### [Job]
According to the passage on the DeepDyve search engine, by what percentage had searches of eight or more keywords grown year over year as of February 2009?

### [Passage to read]
__________________________________________________

Typically, keyword search on other engines breaks down as queries grow in length - but not on DeepDyve. The more search terms you enter, the more relevant your results. The DeepDyve engine actually encourages longer search queries. This type of search technique certainly comes at a good time, as our query length is growing each year, with 8-plus keyword searches having increased 20% year-over-year as of February, 2009.
We looked at DeepDyve back in September when it was still behind a paywall, then reviewed it again in November when they introduced a free version. At the time, we noted that there were still some issues with any "deep web" search engine - most notably that a lot of the information which DeepDyve uncovers is still behind additional paywalls on subscription-based web sites. Today, that issue still remains.
However, the complaints of many of the commenters on the last post were not about the paywalls but about how the site forced you to register before you could do any searches. As one anonymous commenter noted, to paraphrase, "if you're going to launch a search engine, open it up so people can use it."
It seems DeepDyve took that advice. The search box on the homepage is immediately accessible and even the results pages have a more refined look today than they did only a few months prior.

These sorts of complaints highlight the problem with reviewing cutting edge technologies when they're still in such a raw format - people go there expecting Google, find what appears to be a boring research experiment and then become disillusioned. What they fail to see - what they cannot see, in fact - is that a cursory glance can't reveal the technology behind the site or service. The technology in DeepDyve, for instance, involves advanced algorithms that other engines don't even have yet. The usability issues will be addressed in time and the issues with access to content behind paywalls could always eventually be worked out through partnership deals. But that business side of the DeepDyve project isn't anywhere nearly as interesting as the potential of gaining access to 99.8% more of the Internet!
Comments
Subscribe to comments for this post OR Subscribe to comments for all ReadWriteEnterprise posts
I've been trying out various "semantic" search engines with similar queries over some time now to see if any of them do a better job on answering questions than conventional means.
Deep Dyve's generic answers seem significantly worse than Google's for many of my queries -- but then, so do most other such search engines. As a general rule, I'm more likely to be able to read the answer to my question in the excerpted blue Google links than I am in semantic search result lists.

__________________________________________________

### [Listed records]

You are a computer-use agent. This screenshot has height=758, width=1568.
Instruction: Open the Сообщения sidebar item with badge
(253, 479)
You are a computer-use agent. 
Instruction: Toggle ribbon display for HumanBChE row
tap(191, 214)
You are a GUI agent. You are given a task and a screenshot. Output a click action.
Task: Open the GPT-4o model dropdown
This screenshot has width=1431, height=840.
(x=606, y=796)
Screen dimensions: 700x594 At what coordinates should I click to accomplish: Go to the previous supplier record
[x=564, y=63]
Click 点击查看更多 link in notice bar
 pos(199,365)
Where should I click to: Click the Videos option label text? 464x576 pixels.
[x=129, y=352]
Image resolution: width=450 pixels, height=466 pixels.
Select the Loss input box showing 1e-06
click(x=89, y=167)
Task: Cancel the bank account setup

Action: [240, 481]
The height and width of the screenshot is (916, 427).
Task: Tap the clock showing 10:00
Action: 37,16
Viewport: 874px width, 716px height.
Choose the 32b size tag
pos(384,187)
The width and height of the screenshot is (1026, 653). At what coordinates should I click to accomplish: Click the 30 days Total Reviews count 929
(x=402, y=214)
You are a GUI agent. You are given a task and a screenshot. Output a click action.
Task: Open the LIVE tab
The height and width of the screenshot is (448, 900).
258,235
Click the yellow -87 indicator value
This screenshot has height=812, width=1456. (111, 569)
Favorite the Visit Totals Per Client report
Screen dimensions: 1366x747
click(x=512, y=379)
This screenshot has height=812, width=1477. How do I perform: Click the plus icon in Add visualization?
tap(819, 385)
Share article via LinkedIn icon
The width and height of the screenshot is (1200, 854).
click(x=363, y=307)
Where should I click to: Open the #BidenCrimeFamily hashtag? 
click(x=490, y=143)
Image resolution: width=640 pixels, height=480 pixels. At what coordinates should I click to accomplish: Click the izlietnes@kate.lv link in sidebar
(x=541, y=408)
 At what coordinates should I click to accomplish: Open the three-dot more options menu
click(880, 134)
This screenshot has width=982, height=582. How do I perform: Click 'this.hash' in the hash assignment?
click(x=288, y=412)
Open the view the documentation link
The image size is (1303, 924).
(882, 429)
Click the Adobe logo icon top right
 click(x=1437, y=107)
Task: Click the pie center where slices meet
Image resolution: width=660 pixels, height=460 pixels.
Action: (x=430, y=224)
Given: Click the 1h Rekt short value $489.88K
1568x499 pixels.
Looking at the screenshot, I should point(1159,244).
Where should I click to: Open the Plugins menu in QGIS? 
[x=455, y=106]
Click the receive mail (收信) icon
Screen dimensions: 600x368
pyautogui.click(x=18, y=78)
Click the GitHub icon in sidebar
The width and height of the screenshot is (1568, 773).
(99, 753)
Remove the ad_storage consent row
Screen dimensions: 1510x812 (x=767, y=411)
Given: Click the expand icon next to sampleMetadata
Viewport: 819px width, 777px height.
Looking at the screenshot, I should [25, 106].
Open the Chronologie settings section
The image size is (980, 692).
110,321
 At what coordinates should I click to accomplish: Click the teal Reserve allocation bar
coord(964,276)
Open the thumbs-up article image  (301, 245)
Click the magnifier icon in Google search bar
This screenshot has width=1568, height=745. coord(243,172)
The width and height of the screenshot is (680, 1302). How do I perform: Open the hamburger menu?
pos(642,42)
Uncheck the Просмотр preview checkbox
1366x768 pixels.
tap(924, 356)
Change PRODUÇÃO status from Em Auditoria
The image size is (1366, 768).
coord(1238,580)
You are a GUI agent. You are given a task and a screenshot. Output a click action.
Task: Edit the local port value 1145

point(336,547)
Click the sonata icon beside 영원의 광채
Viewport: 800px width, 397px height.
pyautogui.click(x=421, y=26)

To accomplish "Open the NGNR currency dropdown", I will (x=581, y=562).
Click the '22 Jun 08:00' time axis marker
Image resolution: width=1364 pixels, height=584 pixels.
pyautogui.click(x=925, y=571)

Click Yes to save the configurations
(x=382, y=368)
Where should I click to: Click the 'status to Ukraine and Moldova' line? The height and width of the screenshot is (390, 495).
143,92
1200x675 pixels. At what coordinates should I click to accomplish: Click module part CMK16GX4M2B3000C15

__________________________________________________

### [Expected answer]
20%